I just saw a San Diego firetruck. No wonder they can't figure out how to fight wildfires if they get so fucking lost they end up in Nebraska.
I made her dinner: Beefaroni with grated parmesan cheese on top. Luckily she showed up drunk and gave me head, "For spending so much time preparing."
Eric and I got kicked off of karaoke last night. Apparently, singing about masturbation to the tune of "A Whole New World" is not appropriate and definitely frowned upon by the DJ.
I'm sitting in class drinking a forty out of a paper bag. No ones said anything yet. I think my professor is trying to ignore me. Better start yelling louder.

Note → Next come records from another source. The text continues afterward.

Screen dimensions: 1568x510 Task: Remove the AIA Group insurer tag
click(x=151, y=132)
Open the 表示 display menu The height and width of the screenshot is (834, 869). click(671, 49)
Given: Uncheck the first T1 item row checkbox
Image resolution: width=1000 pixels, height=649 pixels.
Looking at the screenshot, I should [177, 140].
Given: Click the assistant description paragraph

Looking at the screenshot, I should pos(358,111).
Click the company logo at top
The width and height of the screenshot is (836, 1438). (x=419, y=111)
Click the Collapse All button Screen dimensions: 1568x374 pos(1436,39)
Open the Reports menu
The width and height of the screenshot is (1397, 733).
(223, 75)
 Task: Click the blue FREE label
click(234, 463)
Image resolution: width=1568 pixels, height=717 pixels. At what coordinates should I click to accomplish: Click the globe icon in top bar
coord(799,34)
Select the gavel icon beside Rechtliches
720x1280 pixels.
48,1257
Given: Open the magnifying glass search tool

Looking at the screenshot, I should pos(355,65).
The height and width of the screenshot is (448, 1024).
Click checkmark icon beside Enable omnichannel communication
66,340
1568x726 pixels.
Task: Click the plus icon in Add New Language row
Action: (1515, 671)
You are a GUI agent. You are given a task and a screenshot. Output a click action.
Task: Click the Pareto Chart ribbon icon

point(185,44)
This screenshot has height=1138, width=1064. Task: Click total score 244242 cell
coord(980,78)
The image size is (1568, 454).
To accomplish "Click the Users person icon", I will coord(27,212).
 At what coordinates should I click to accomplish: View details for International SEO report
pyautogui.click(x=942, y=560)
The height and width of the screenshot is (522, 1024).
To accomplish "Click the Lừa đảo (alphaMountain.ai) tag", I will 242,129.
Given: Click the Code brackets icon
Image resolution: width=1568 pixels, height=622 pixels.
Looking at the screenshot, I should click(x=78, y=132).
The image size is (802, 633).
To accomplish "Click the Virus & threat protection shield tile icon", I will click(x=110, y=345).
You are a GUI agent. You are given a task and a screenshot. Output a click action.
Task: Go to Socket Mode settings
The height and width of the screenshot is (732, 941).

It totally doesn't make me a groupie if I hooked up with him before he was in the Olympics
I just figured out that you can toast a marshmallow with a butter knife and a cigarette lighter. I'm like a retarded Mister Wizard
i told you the emergency thong was a good idea.
There are 3 guys sitting in the elevator in lawn chairs wearing sunglasses and holding beers. the hallway rugs are stuffed in a trash can. i've never been so glad to be sober.
i only avoided him because he looked like he was about to have a heart attack and i didnt feel like doing cpr on my day off.
what type of emt are you
She just drunkenly falls over and yells " I lost my footing!" in a british accent and then proceeds to run into the wall... did you spike her water?
Why were my jeans in the freezer of the mini fridge, and how long have they been in there? On another note, I found my teacher's ID badge.
Aren't you proud to know somebody who texts you "manifold facade" while dumping frozen colada mix into a blender of rum
Odd start to the day - the FBI just showed up at my apartment.
This is why we can never be just regular friends. The shit we do is not regular
This is my life. Currently ordering a gift for my straight married girlfriend's husband from my lesbian married girlfriend.